PROMPT A: Gather every line of the entries below that contains the string "pixels".
──────── SELECTED TEXT ────────
8.2 PAYMENT AND APPLICATION OF INSURANCE PROCEEDS
Insurance proceeds payable with respect to damage to or
destruction of any Mortgaged Property or the Improvements related thereto,
including damage by earthquake, if in effect, shall be applied in accordance
with the terms of the applicable Mortgage. All other insurance proceeds shall be
payable in accordance with the provisions of the applicable policy.
8.3. EARTHQUAKE INSURANCE
Borrower shall maintain at all times or cause to be maintained
for its benefit with a Qualified Insurance Company, a blanket policy of
insurance insuring all of the Mortgaged Properties against damage by earthquake
in an aggregate insured amount not less than $22,300,000 and having a deductible
of not more than five percent (5%) per unit of earthquake insurance subject to a
$100,000 minimum (a unit being defined as each individual building on each
Mortgaged Property). Such earthquake insurance shall otherwise comply with the
requirements of SECTION 1.7.3 of the Mortgage.
9. SECURITIZATION
9.1. SECURITIZATION
Borrower shall use commercially reasonable best efforts to
cooperate with Lender in its activities in connection with the sale of the Loan
as a whole loan or any securitization of the Loan (the "SECURITIZATION"),
including obtaining ratings by the Rating Agencies in accordance with the terms
hereof and in accordance with the Cooperation Agreement. The Securitization will
involve the issuance of rated single- or multi-class securities secured by or
evidencing ownership interests in the Loan Documents (the "CERTIFICATES").
──────── SOURCE MATERIAL ────────
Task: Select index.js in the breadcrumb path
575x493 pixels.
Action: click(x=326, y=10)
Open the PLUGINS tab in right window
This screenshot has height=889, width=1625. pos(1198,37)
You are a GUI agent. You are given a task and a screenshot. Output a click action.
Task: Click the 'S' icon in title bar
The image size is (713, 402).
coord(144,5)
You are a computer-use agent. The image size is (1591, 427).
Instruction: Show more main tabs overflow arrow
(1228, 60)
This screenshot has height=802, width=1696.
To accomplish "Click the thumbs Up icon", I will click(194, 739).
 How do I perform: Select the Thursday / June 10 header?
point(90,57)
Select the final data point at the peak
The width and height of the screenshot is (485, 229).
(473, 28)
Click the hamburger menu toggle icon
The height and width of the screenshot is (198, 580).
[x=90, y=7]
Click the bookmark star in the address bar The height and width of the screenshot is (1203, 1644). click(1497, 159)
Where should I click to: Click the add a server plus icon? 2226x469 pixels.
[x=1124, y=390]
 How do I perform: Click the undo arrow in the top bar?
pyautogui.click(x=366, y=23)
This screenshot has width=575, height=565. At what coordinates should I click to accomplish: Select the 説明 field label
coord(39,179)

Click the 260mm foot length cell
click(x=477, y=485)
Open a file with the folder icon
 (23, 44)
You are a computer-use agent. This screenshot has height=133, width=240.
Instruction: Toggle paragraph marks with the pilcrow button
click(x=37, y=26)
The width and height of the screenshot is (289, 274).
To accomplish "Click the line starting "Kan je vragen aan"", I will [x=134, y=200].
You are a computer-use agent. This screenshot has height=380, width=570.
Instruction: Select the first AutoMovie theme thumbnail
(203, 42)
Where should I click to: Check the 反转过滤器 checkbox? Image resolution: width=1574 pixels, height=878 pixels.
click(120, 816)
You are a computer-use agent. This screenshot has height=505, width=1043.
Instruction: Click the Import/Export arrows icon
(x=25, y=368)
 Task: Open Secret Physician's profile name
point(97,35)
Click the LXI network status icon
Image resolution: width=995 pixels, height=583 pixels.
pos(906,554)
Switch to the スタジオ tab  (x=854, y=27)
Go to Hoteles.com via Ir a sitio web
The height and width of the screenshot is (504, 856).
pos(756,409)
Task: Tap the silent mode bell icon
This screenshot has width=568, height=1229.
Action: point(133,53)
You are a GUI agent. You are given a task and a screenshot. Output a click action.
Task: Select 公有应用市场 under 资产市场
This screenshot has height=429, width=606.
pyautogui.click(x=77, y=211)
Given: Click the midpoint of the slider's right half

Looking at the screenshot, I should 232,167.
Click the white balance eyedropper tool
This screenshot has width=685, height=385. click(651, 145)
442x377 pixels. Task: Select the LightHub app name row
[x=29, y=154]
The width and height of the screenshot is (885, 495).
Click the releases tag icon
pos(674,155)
────────
PROMPT B: In the excerpt on insurance and securitization, what is the lowest aggregate insured amount allowed for the earthquake insurance policy?

WORKED ANSWER A:
575x493 pixels.
Where should I click to: Click the add a server plus icon? 2226x469 pixels.
Where should I click to: Check the 反转过滤器 checkbox? Image resolution: width=1574 pixels, height=878 pixels.
Image resolution: width=995 pixels, height=583 pixels.
442x377 pixels. Task: Select the LightHub app name row

WORKED ANSWER B: Not less than $22,300,000.